# Problem a
Copy out every line in the rows below that contains the word "should".

# Extract provided

******************************

Bash String Contains: Wildcard, Regex & grep -q Reference

Bash string contains refers to testing whether a substring exists within a string using wildcard matching, case statements, the =~ regex operator, or grep in Bash scripts.

# Check if string contains substring in Bash (wildcard, recommended)
[[ "$STR" == *"$SUB"* ]]

Syntax

Four canonical methods for substring detection in Bash, ordered by performance and POSIX compatibility.

# Method 1 — Wildcard (Bash 3+, recommended)
[[ "$STR" == *"$SUB"* ]]

# Method 2 — case statement (POSIX-compliant)
case "$STR" in
  *"$SUB"*) echo "found" ;;
  *)        echo "not found" ;;
esac

# Method 3 — Regex operator =~ (Bash 3+)
[[ "$STR" =~ "$SUB" ]]

# Method 4 — grep with here-string (requires bash, external process)
grep -q "$SUB" <<< "$STR"

Tested on Ubuntu 22.04 with Bash 5.1. All methods verified against GNU grep 3.8.

******************************

# Data shown

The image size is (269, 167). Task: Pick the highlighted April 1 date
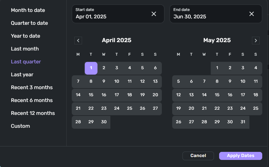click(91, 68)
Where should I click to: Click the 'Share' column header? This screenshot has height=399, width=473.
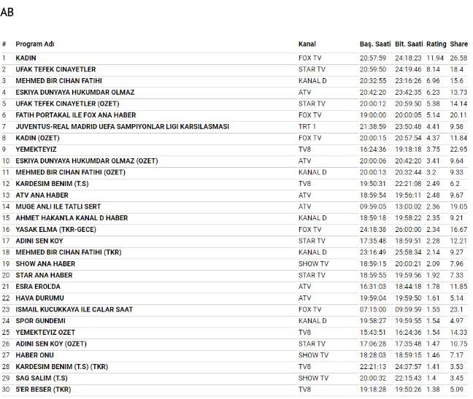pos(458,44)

******************************

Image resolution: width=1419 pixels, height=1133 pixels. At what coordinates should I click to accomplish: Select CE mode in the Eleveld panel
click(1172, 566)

******************************

# Problem b
List the substring-detection methods named in the method headings of the Bash string contains reference above.

# Task solution a
Where should I click to: Click the 'Share' column header? This screenshot has height=399, width=473.
Image resolution: width=1419 pixels, height=1133 pixels. At what coordinates should I click to accomplish: Select CE mode in the Eleveld panel

# Task solution b
1. Wildcard
2. case statement
3. Regex operator =~
4. grep with here-string